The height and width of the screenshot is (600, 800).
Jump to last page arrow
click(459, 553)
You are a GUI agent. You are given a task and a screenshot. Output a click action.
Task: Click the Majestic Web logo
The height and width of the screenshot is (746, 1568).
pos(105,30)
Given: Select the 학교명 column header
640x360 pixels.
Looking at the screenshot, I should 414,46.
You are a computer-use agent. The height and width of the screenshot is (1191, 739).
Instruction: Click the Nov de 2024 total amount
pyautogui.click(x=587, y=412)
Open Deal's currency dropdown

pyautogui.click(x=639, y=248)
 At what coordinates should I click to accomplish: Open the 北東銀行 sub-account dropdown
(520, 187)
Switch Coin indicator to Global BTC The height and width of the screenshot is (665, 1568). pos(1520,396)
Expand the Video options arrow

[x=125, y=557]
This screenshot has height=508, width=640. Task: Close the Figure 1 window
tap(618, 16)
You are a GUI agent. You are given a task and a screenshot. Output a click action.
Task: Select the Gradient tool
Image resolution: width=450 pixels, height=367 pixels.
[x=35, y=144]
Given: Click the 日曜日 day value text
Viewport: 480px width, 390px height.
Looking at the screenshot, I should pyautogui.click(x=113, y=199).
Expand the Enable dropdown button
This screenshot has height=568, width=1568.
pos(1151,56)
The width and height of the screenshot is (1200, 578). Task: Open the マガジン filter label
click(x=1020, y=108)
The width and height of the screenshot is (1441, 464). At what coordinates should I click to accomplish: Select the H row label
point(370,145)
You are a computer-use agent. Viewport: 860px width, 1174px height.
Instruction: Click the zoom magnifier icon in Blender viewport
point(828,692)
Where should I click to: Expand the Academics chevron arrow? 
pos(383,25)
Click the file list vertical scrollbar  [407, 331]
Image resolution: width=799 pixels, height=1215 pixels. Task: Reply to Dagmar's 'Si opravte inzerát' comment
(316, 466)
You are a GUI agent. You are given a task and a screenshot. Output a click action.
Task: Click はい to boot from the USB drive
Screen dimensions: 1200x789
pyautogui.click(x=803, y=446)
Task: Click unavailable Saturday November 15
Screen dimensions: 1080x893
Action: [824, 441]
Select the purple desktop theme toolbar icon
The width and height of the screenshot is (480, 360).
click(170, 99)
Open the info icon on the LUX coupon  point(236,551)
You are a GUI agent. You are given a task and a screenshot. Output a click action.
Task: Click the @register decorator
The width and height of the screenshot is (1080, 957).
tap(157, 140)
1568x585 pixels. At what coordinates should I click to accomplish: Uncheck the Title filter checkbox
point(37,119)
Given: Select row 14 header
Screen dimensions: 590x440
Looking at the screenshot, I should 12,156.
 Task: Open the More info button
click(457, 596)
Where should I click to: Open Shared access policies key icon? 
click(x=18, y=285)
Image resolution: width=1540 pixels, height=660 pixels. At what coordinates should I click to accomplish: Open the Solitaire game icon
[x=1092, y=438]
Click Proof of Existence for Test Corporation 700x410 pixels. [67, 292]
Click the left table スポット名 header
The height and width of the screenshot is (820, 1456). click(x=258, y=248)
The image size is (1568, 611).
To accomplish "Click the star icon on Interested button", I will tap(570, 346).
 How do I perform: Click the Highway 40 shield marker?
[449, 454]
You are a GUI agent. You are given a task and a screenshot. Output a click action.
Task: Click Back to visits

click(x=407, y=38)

□ □ □ □ □ □ □

WORK REQUEST: Output must consist only of the listing's lines from the first through the line with "Given: Click the 日曜日 day value text", reproduced word for word.

EXERCISE OUTPUT:
The height and width of the screenshot is (600, 800).
Jump to last page arrow
click(459, 553)
You are a GUI agent. You are given a task and a screenshot. Output a click action.
Task: Click the Majestic Web logo
The height and width of the screenshot is (746, 1568).
pos(105,30)
Given: Select the 학교명 column header
640x360 pixels.
Looking at the screenshot, I should 414,46.
You are a computer-use agent. The height and width of the screenshot is (1191, 739).
Instruction: Click the Nov de 2024 total amount
pyautogui.click(x=587, y=412)
Open Deal's currency dropdown

pyautogui.click(x=639, y=248)
 At what coordinates should I click to accomplish: Open the 北東銀行 sub-account dropdown
(520, 187)
Switch Coin indicator to Global BTC The height and width of the screenshot is (665, 1568). pos(1520,396)
Expand the Video options arrow

[x=125, y=557]
This screenshot has height=508, width=640. Task: Close the Figure 1 window
tap(618, 16)
You are a GUI agent. You are given a task and a screenshot. Output a click action.
Task: Select the Gradient tool
Image resolution: width=450 pixels, height=367 pixels.
[x=35, y=144]
Given: Click the 日曜日 day value text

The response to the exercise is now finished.